This page last revised:
February 2003

Copyright
1997-2003

The Subject of Grammar

Christine Miller

Introduction to Grammar

Grammar is the science of language usage, and English grammar as a subject teaches how to speak and write the English language correctly. I feel it is important that grammar be covered as a subject in the grammar stage, finished by the end of sixth grade, so that in the dialectic stage logic can replace grammar as a subject in the curriculum (with rhetoric replacing logic as a subject in the curriculum in the rhetoric stage.) The formal study of grammar is broken into these branches: orthography, the study of letters; etymology, the study of words; and syntax, the study of sentences.

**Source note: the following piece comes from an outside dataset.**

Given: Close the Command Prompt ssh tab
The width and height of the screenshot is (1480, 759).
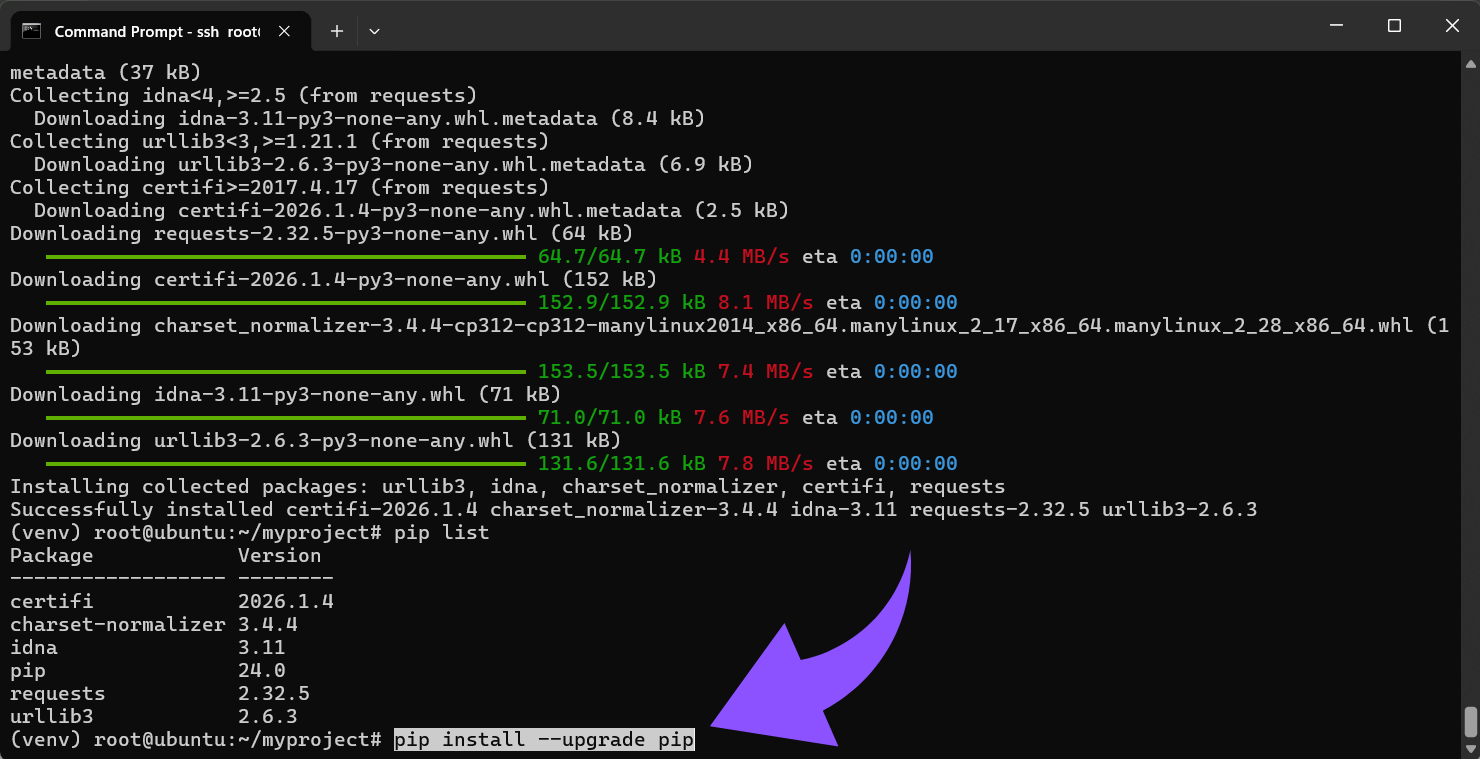Looking at the screenshot, I should tap(284, 31).
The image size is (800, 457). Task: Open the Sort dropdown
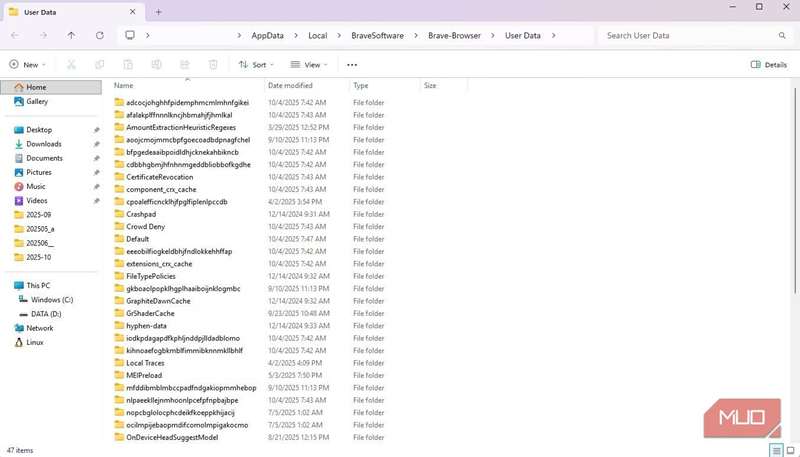click(x=256, y=64)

There is one other part to the study of English grammar: prosody, which is the study of the quantity of syllables, of accent, and the laws of versification. This branch deals with the writing of poetry, and I prefer to save that branch for formal poetry study in writing in the rhetoric stage. We can see already that the subject of grammar is very closely tied to the subject of writing. However, while there is some overlap, I feel the best results are had when these two subjects are studied separately in the curriculum. Each does contain material unique to it, and studying them separately ensures that each receives the thorough coverage of its principles so necessary for a solid foundation in the grammar stage. Let us look at each of the three branches of English grammar studied in the grammar stage individually.


Orthography & Phonics: 1st & 2nd Grades

Orthography is the study of the elementary sounds, letters, and syllables of our language. Therefore phonics is a branch of orthography, as is penmanship. Spelling is also considered a part of orthography. The teaching of penmanship is considered in the article, Writing in the Grammar Stage, therefore for our purposes we will discuss phonics and spelling here. In our homeschool, we teach orthography in 1st and 2nd grades. We teach spelling throughout the grammar stage, from 1st through 6th grades.

It is imperative that children learn to read through phonics instruction. There are several reasons for this. The first is the most obvious: the English language is a phonetic language. In other words, unlike the Chinese, whose language is a pictoral one, with every word taken in its totality to mean something unique, our language is based on a set of characters, called letters, each with specific sounds associated with them. It is only common sense that phonetic languages are learned phonetically, and that pictoral languages like Chinese are learned by a look-say or some other method.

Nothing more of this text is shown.